Sunday 17 February 2013

Apakah Wanita Cantik Otomatis Bahagia ?



Wanita adalah makhluk yang sangat beruntung karena diciptakan dengan fisiologi jauh lebih indah dari pria. Wanita juga diberikan hak untuk terus semakin memperindah diri di sepanjang hidupnya. Tak heran seluruh pria di dunia ini sering bertekuk lutut di hadapan keindahan wanita. Bukan pria saja, sesama wanita pun terbiasa mengagumi keindahan wanita lainnya. Bahkan menurut penelitian, bayi cenderung menatap lebih lama pada wajah yang cantik.
Jadi wanita cantik, baik secara alamiah atau dengan berbagai penambah estetikanya, terlihat memiliki kehidupan yang sangat menyenangkan. Kecantikan seseorang bisa membawa kebahagiaan karena semakin cantik seorang wanita, semakin dia mendapat banyak akses menuju hal-hal yang memberi kebahagiaan. Misalnya secara pergaulan sosial, mereka pasti banyak dikagumi orang sehingga memiliki banyak teman. Secara karir, mereka juga pasti tidak kesulitan menarik hati orang lewat kecantikannya, apalagi ditambah kalau ia juga pintar.
Jadi dengan seluruh keuntungan di atas, wanita cantik itu sudah pasti merasa bahagia, ‘kan? Atau setidaknya lebih bahagia dibandingkan wanita yang kurang cantik? Jawabannya, tidak! Dalam buku Psychology Applied To Modern Life, “Given that physical attractiveness is an important resource in Western society, we might expect attractive people to be happier than others, but the available data indicate that the correlation between attractiveness and happiness is negligible.” Negligible artinya ‘tidak berarti’, ‘tidak signifikan’, atau ‘sedemikian kecil sehingga tidak perlu diperhitungkan.’ Bisa dibilang, malah efeknya berbanding terbalik.

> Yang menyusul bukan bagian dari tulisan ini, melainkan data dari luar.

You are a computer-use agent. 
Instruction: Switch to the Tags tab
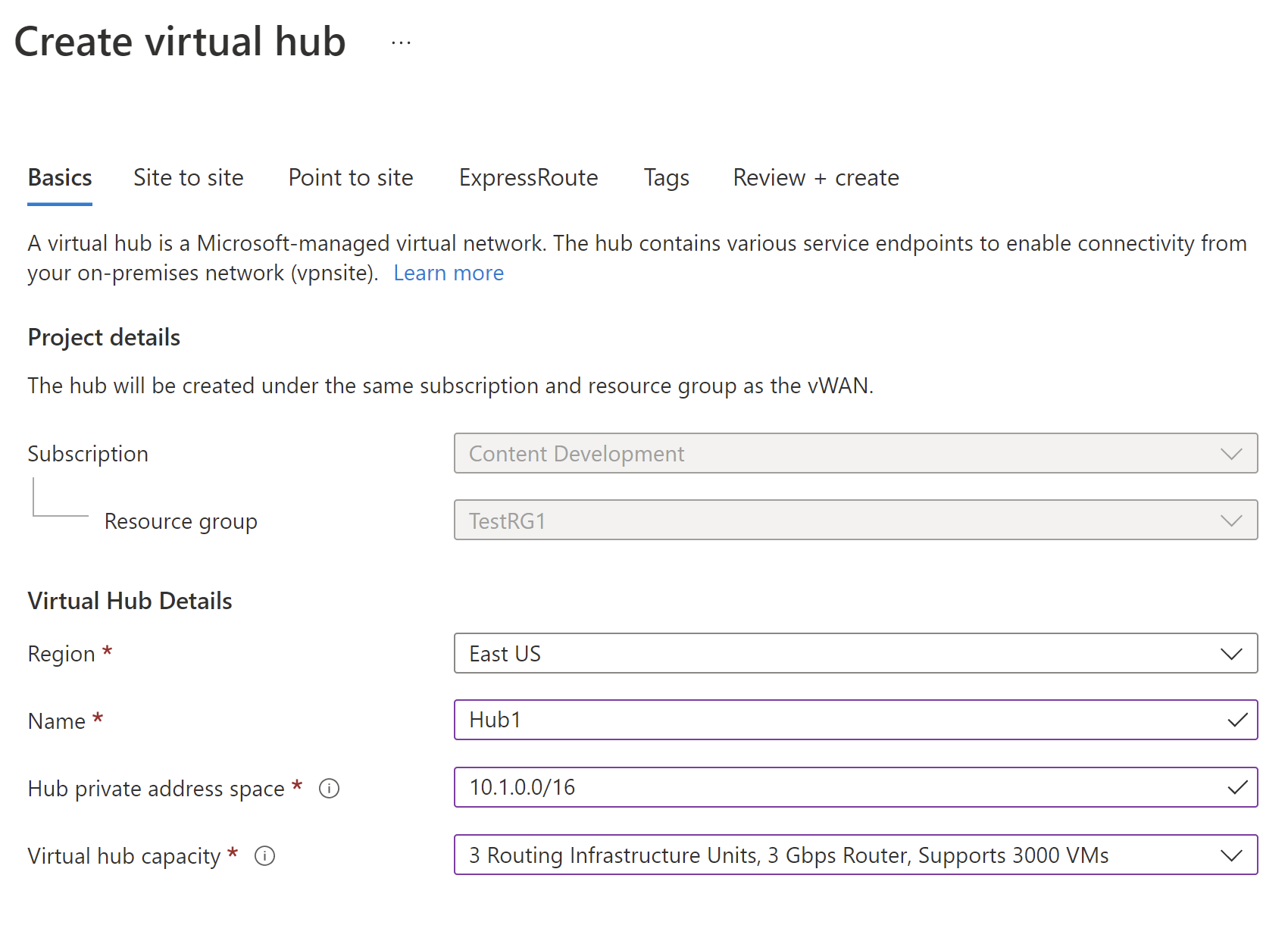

Alias semakin cantik wanita, semakin dia sulit untuk merasakan kebahagiaan yang stabil. Berikut sepuluh penjelasannya:
1. Kecantikan itu kompetitif
Para wanita mempercantik dirinya bukan untuk menarik perhatian Anda, melainkan demi mengimbangi dan mengalahkan wanita lainnya. Jika Anda memiliki sahabat wanita yang cantik, Anda pasti bisa merasakan ‘kompetisi rahasia’ ini dengan wanita cantik lainnya. Mereka terlihat sangat bersahabat satu sama lain, namun saat berpisah sejenak saja (misalnya ke toilet), masing-masing akan akan saling membicarakan yang lain dengan nada yang agak 'miring'.
Kehadiran wanita cantik lain akan selalu membuat seorang wanita merasa tidak cukup cantik, walaupun ia tidak akan mengakuinya. Wanita memang cenderung membandingkan dirinya dengan wanita lain, lebih-lebih wanita cantik. Tak heran mereka merasa insecure. Ketika bercermin, mereka berharap melihat refleksi diri yang dua kali lebih cantik daripada diri sebenarnya dan tiga kali lebih cantik daripada wanita tercantik lainnya. Inilah yang memicu ucapan terkenal yang sangat kompetitif itu, “Mirror mirror on the wall, who’s the prettiest of them tall?“

2. Kecantikan itu adiktif
Lebih tepatnya, menarik perhatian dan menjadi pusat perhatian itu adiktif. Sebagai manusia, kita selalu butuh diperhatikan. Sekali saja kita merasakan sensasi menjadi pusat perhatian, maka kita selalu menginginkannya dan merasa tidak dapat hidup tanpanya. Kehilangan perhatian dari satu pria saja, sekalipun masih ada 99 pria lainnya, bisa membuat seorang wanita cantik merasa 'gerah', kalang kabut, dan berusaha mengejar si satu pria ‘brengsek’ itu.
3. Kecantikan itu diskriminatif
Tadi Anda sudah baca bahwa wanita cantik diperlakukan lebih manis, lebih disukai, dan lebih-lebih lainnya. Namun diskriminasi itu juga tidak selalu menguntungkan mereka. Jika sang wanita cantik kebetulan lalai, malas, ceroboh, atau tidak terampil, maka mereka akan lebih dihakimi, diledek, direndahkan wanita lain yang bersikap sama namun tidak berpenampilan cantik. Kecantikan adalah pedang bermata ganda.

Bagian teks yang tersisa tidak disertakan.